Package 'equatiomatic'

Title: Transform Models into 'LaTeX' Equations
Description: The goal of 'equatiomatic' is to reduce the pain associated with writing 'LaTeX' formulas from fitted models. The primary function of the package, extract_eq(), takes a fitted model object as its input and returns the corresponding 'LaTeX' code for the model.
Authors: Daniel Anderson [aut] , Andrew Heiss [aut] , Jay Sumners [aut], Joshua Rosenberg [ctb] , Jonathan Sidi [ctb] , Ellis Hughes [ctb] , Thomas Fung [ctb] , Reza Norouzian [ctb] , Indrajeet Patil [ctb] (<https://orcid.org/0000-0003-1995-6531>, @patilindrajeets), Quinn White [ctb] , David Kane [ctb], Philippe Grosjean [cre]
Maintainer: Philippe Grosjean <[email protected]>
License: CC BY 4.0
Version: 0.3.4
Built: 2024-12-22 05:05:08 UTC
Source: https://github.com/datalorax/equatiomatic

Help Index


Arrest data from Gelman & Hill

Description

Arrest data from Gelman & Hill's book, used in Chapter 6 (and others).

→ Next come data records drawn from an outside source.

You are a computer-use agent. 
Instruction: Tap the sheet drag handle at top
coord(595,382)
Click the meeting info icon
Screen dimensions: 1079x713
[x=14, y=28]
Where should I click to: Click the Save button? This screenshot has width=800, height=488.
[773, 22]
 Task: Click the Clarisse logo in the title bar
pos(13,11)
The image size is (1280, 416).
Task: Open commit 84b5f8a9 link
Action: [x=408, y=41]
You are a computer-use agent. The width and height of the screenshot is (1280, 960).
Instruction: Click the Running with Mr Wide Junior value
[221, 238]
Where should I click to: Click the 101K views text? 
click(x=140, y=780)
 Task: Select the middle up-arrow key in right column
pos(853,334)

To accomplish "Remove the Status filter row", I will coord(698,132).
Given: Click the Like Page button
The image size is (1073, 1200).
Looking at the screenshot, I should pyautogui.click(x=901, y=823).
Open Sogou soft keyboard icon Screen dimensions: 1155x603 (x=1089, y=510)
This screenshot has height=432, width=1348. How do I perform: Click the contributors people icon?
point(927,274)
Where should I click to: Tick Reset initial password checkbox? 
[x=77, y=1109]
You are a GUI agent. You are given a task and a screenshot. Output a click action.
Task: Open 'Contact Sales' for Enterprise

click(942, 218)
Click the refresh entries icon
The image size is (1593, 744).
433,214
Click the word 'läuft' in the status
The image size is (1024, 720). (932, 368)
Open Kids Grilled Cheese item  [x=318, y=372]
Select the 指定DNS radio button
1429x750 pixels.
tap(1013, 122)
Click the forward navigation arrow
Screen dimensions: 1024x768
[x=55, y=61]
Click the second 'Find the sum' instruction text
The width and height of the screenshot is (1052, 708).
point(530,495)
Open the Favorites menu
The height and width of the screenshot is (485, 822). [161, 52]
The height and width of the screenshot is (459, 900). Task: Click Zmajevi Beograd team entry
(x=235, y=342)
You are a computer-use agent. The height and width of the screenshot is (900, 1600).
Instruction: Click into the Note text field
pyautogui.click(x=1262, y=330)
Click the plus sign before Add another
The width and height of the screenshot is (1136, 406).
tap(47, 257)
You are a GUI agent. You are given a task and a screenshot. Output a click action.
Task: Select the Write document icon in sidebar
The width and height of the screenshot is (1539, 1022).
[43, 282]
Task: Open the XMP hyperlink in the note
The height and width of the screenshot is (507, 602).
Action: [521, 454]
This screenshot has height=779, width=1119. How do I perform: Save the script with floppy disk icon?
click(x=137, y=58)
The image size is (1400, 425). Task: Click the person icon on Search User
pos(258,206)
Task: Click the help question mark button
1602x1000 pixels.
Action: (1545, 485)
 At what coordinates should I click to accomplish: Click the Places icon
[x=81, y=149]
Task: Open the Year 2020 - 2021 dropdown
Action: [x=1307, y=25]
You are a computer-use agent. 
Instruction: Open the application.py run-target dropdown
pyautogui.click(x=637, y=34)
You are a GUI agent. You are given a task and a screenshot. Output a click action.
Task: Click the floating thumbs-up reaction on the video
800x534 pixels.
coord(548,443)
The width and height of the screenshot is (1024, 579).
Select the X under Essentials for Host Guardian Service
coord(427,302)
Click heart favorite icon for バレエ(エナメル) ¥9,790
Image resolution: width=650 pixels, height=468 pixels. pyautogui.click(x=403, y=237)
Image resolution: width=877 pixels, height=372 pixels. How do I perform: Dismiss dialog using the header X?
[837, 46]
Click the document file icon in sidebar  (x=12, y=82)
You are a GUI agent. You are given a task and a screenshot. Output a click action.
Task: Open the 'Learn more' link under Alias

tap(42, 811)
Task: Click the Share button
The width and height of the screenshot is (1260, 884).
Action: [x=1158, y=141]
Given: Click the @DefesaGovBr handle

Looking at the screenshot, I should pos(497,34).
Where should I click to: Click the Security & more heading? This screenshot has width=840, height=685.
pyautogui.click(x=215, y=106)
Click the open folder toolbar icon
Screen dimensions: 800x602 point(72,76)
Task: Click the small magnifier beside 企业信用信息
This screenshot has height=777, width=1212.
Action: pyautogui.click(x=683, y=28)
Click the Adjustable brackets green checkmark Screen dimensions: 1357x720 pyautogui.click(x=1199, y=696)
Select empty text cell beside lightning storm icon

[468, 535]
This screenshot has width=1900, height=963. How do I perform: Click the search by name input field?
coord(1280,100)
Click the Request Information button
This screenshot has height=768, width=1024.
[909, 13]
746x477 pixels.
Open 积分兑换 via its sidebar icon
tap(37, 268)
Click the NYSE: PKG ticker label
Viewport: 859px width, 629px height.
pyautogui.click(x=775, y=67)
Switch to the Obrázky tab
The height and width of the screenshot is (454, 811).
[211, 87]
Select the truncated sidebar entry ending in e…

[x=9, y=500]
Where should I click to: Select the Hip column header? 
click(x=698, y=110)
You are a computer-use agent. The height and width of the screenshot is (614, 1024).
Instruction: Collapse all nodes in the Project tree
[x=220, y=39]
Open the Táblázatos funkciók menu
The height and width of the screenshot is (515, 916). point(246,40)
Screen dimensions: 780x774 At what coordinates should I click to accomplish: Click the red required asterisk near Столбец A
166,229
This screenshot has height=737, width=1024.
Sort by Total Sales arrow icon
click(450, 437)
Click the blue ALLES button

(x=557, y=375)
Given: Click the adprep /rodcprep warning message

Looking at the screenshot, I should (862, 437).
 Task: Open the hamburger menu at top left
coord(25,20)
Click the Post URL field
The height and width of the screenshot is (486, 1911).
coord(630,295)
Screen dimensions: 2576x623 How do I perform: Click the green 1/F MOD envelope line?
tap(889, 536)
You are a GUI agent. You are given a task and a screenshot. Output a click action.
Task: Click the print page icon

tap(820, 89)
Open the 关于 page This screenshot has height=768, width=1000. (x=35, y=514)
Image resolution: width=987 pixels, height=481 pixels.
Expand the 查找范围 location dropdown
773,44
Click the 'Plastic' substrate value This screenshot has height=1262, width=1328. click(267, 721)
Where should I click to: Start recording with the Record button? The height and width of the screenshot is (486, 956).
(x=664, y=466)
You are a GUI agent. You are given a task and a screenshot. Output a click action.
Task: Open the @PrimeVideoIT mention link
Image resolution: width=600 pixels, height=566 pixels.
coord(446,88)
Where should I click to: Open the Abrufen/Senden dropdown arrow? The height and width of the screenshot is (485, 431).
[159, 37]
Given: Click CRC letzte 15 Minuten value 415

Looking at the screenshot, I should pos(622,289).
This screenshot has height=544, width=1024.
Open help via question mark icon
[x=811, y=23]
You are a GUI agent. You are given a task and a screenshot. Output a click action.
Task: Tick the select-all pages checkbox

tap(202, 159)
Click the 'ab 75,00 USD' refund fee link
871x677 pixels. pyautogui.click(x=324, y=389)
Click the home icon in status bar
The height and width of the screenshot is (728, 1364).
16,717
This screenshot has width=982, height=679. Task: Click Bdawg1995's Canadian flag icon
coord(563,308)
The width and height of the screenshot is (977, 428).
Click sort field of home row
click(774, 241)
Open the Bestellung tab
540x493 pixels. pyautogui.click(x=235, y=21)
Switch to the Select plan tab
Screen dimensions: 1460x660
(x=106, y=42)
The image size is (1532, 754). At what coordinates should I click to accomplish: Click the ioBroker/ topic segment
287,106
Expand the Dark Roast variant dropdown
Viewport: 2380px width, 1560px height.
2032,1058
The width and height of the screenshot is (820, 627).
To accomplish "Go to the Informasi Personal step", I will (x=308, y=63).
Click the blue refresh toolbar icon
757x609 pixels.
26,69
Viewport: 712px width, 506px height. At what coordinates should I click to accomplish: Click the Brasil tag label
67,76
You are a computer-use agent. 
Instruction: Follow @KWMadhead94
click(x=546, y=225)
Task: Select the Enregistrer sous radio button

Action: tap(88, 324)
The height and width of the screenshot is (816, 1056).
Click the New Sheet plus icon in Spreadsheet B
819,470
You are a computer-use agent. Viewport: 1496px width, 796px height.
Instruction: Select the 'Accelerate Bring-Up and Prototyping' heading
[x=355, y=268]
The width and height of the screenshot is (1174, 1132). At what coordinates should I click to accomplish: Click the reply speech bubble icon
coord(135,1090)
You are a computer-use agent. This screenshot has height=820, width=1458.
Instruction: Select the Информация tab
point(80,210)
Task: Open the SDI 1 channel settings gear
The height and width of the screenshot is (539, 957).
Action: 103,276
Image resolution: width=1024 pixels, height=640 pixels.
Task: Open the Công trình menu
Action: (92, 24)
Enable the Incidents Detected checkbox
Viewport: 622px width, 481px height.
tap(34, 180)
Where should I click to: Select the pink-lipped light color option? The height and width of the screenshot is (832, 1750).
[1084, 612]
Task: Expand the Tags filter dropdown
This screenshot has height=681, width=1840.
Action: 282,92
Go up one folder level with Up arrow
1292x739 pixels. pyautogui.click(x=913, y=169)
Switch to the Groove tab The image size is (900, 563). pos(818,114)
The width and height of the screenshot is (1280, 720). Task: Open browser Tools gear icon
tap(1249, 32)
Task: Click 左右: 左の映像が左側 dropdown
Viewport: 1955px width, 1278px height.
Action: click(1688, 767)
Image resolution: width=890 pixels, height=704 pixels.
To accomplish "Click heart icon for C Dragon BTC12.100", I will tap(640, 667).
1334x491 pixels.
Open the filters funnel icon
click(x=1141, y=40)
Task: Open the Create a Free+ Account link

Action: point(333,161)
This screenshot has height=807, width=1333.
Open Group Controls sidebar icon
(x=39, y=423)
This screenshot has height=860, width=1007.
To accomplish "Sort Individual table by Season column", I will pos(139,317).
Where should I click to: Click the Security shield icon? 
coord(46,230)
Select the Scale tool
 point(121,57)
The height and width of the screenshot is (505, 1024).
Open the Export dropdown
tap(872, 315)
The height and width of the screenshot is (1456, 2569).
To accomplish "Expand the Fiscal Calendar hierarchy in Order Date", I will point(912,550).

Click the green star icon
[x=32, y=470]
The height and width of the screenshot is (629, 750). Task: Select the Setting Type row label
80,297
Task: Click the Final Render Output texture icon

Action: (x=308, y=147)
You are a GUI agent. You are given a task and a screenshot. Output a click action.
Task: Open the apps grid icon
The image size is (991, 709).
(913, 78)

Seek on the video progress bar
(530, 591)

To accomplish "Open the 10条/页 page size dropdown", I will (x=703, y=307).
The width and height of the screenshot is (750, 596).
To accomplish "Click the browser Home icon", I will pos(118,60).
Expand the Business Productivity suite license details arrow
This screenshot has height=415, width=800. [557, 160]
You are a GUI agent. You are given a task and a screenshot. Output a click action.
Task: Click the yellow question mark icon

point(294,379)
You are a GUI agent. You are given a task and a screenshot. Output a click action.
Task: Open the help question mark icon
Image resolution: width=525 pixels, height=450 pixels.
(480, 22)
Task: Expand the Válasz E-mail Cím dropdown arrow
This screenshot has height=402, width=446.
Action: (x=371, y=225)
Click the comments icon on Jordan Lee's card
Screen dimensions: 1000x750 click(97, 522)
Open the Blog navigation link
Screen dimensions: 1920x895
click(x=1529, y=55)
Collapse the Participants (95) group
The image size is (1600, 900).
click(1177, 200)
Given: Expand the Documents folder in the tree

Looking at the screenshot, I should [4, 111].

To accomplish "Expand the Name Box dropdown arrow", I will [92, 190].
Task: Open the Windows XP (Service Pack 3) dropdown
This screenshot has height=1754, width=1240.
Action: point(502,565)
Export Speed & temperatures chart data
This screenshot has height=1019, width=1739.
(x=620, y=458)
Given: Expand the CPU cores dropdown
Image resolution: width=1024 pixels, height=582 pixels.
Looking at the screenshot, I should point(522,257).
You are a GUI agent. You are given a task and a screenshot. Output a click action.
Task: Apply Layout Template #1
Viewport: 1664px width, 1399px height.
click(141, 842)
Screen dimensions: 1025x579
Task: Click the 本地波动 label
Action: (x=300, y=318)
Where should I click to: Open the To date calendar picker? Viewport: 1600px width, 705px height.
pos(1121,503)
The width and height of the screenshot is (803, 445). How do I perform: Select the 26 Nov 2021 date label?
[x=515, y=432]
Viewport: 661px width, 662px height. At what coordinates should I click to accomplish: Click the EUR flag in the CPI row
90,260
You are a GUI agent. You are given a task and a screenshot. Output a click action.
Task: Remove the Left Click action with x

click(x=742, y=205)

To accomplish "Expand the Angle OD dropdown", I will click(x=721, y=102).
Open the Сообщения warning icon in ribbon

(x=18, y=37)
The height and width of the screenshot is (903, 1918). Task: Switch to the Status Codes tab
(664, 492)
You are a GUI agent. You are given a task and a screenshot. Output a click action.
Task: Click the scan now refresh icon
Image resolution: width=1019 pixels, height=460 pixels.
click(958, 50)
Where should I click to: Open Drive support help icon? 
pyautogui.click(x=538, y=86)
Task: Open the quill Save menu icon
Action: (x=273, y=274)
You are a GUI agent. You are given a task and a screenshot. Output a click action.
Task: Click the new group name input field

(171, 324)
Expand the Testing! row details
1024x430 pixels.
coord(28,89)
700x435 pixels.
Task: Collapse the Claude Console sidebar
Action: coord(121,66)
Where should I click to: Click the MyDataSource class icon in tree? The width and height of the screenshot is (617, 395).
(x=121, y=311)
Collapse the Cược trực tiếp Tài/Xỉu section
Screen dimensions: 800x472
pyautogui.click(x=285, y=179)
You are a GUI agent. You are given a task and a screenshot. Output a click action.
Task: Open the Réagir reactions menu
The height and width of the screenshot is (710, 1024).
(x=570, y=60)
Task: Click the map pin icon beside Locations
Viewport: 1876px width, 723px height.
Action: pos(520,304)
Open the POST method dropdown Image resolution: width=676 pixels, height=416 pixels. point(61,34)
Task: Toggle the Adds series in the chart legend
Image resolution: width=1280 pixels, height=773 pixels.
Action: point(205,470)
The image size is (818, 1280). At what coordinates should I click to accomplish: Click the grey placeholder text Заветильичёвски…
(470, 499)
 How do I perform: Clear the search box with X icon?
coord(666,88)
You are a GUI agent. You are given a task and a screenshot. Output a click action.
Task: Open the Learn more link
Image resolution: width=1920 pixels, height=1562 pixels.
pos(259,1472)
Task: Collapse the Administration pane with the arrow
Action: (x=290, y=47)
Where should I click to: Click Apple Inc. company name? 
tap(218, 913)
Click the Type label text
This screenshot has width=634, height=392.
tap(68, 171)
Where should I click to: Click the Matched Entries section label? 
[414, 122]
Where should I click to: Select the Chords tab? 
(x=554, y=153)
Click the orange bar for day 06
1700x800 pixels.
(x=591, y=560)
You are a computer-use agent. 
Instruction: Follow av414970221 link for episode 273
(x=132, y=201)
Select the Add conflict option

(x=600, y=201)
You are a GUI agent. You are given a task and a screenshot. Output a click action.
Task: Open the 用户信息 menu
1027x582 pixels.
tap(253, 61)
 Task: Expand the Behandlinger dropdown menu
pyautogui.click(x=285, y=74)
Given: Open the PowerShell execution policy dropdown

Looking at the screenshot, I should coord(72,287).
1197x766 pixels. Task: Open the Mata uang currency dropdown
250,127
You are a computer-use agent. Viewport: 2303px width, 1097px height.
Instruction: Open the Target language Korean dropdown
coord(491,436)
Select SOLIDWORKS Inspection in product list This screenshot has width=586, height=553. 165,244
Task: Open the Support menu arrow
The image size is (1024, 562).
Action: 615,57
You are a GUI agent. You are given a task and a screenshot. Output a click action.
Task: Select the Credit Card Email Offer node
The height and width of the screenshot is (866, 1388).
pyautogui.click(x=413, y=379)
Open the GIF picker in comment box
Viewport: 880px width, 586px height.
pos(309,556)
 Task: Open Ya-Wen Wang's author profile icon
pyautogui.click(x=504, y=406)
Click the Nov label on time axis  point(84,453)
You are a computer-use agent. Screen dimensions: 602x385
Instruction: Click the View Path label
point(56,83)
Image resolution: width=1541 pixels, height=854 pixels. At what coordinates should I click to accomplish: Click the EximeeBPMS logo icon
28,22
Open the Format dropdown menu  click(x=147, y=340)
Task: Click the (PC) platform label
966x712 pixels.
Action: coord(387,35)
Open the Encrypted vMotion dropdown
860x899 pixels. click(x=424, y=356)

The data have been aggregated by precinct and race/ethnicity, with the sum of prior arrests and stops calculated. You can download the original data here: http://www.stat.columbia.edu/~gelman/arm/examples/police/

Usage

arrests

Format

A tibble with 225 rows and 4 variables:

precinct

An integer denoting the precinct identification number.

eth

A factor with the coded race/ethnicity

stops

The number of police stops

arrests

The number of prior arrests (this is used as an offset variable in the book)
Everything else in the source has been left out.